* begin Passage shown *

Effects of the Invention
[0032] A processor performance analysis device according to an
aspect of the present invention can evaluate processor performance
taking into consideration with influences of memory access
operations of functional cores other than processors included in a
system LSI. Further, analysis of performance bottleneck can be
easily performed, which facilitates performance improvement with
modification of software and hardware.
BRIEF DESCRIPTION OF DRAWINGS
[0033] FIG. 1 is a block diagram of a system LSI which includes a
processor performance analysis device according to Embodiment
1.
[0034] FIG. 2 is a flowchart showing operations of the processor
performance analysis device according to Embodiment 1.
[0035] FIG. 3 is a block diagram of a system LSI which includes a
processor performance analysis device according to Embodiment
2.
[0036] FIG. 4 is a flowchart showing operations of the processor
performance analysis device according to Embodiment 2.
[0037] FIG. 5 is a block diagram of a system LSI which includes a
processor performance analysis device according to Embodiment
3.
[0038] FIG. 6 is a flowchart showing operations of the processor
performance analysis device according to Embodiment 3.
[0039] FIG. 7 is a block diagram of a system LSI which includes
multiple multithreaded processors.
[0040] FIG. 8 is a block diagram of a conventional processor
performance analysis device.
NUMERICAL REFERENCES
[0041] 10 System LSI [0042] 11 Multithreaded processor [0043] 12
Functional core [0044] 13 Memory interface [0045] 20, 40 Memory
[0046] 30 Computer [0047] 100, 200, 300 Processor performance
analysis device [0048] 101 Operational information output unit
[0049] 102 Access attribute information output unit [0050] 103
Access information output unit [0051] 104, 204, 304 Analysis
information output unit [0052] 201 Trigger output unit [0053] 301
IO bus access attribute information output unit [0054] 401
Instruction unit [0055] 402 Arithmetic unit [0056] 403 Primary
cache unit [0057] 404 Secondary cache unit [0058] 405 Secondary
cache [0059] 406 External access unit
BEST MODE FOR CARRYING OUT THE INVENTION
[0060] Hereinafter, embodiments of the present invention are
described with reference to the drawings.
Embodiment 1
[0061] First, a configuration of a system LSI which includes a
processor performance analysis device according to the present
embodiment is described.
[0062] FIG. 1 is a block diagram of a system LSI which includes a
processor performance analysis device according to the present
embodiment. A system LSI 10 includes a multithreaded processor 11,
functional cores 12, and a memory interface 13.
[0063] The multithreaded processor 11 includes multiple logical
processors (LPs), and can execute multiple programs simultaneously
and in parallel using the logical processors. Further, when
executing the programs, where necessary, the multithreaded
processor 11 issues a memory access request to access to a memory
20 to write or read instructions or data to or from the memory 20.
The multithreaded processor 11 includes a primary cache, a
secondary cache, a TLB (not shown) and the like. The multithreaded
processor 11 issues a memory access request to access to the memory
20, for example, when a prefetch or a cache miss occurs. The memory
access request is issued by each logical processor.

* end Passage shown *

### [Problem 1]
In the patent excerpt, what three components does system LSI 10 include?
### [Problem 2]
Which figures does the patent excerpt describe as block diagrams? Give each figure number.
### [Problem 3]
Resume the patent excerpt right after its final sentence.

* begin Data *

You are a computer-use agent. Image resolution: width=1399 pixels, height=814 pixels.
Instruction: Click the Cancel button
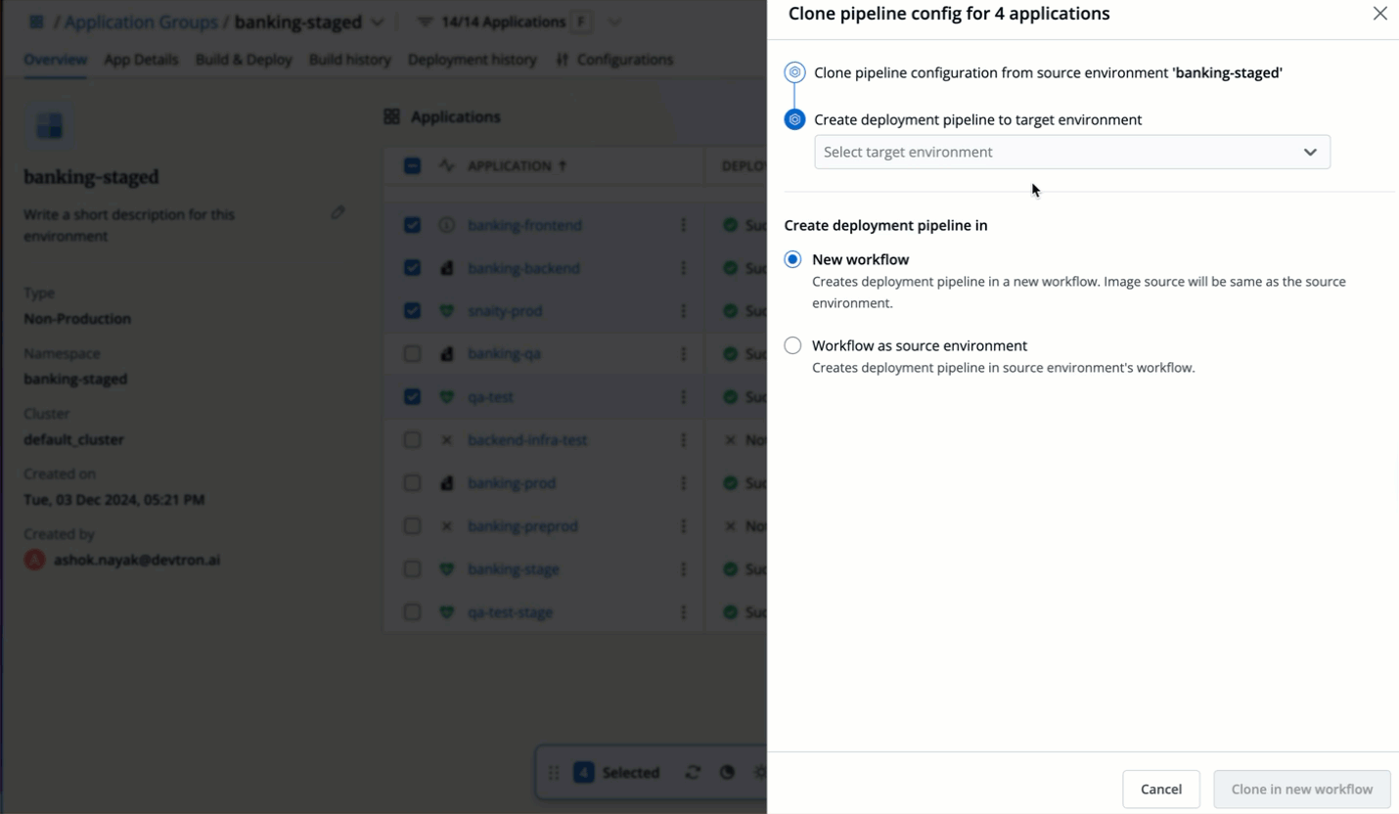click(1160, 789)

* end Data *

### [Result 1]
A multithreaded processor 11, functional cores 12, and a memory interface 13.

### [Result 2]
FIG. 1, FIG. 3, FIG. 5, FIG. 7, FIG. 8

### [Result 3]
[0064] The functional cores 12 are multiple functional cores which
execute processing different from that of the multithreaded
processor 11, and issue memory access requests to access to the
memory 20. Examples of the functional cores 12 include a DMA
controller, an interface circuit to an external device, audio
visual (AV) codec circuit which compresses or expands content data
of music and video, and an encryption and decryption circuit which
encrypts and decrypts data. Examples of the interface circuit to an
external device include a PCI interface and a universal serial bus
(USB) interface. A
[0065] DMA controller which is one of the functional cores 12
controls access between each functional core 12 and the memory 20.
It is to be noted that the number of the functional cores 12 does
not always have to be multiple.
[0066] The memory interface 13 receives the memory access requests
to access to the memory 20 that are issued by the multithreaded
processor 11 and the functional cores 12. The memory interface 13
adjusts the received memory access requests to control access to
the memory 20.
[0067] Next, configuration of the processor performance analysis
device according to the present embodiment is described.
[0068] The processor performance analysis device according to the
present embodiment analyses the operating state of the
multithreaded processor 11 included in the system LSI 10 and the
status of the memory access from the multithreaded processor 11 and
the functional cores 12.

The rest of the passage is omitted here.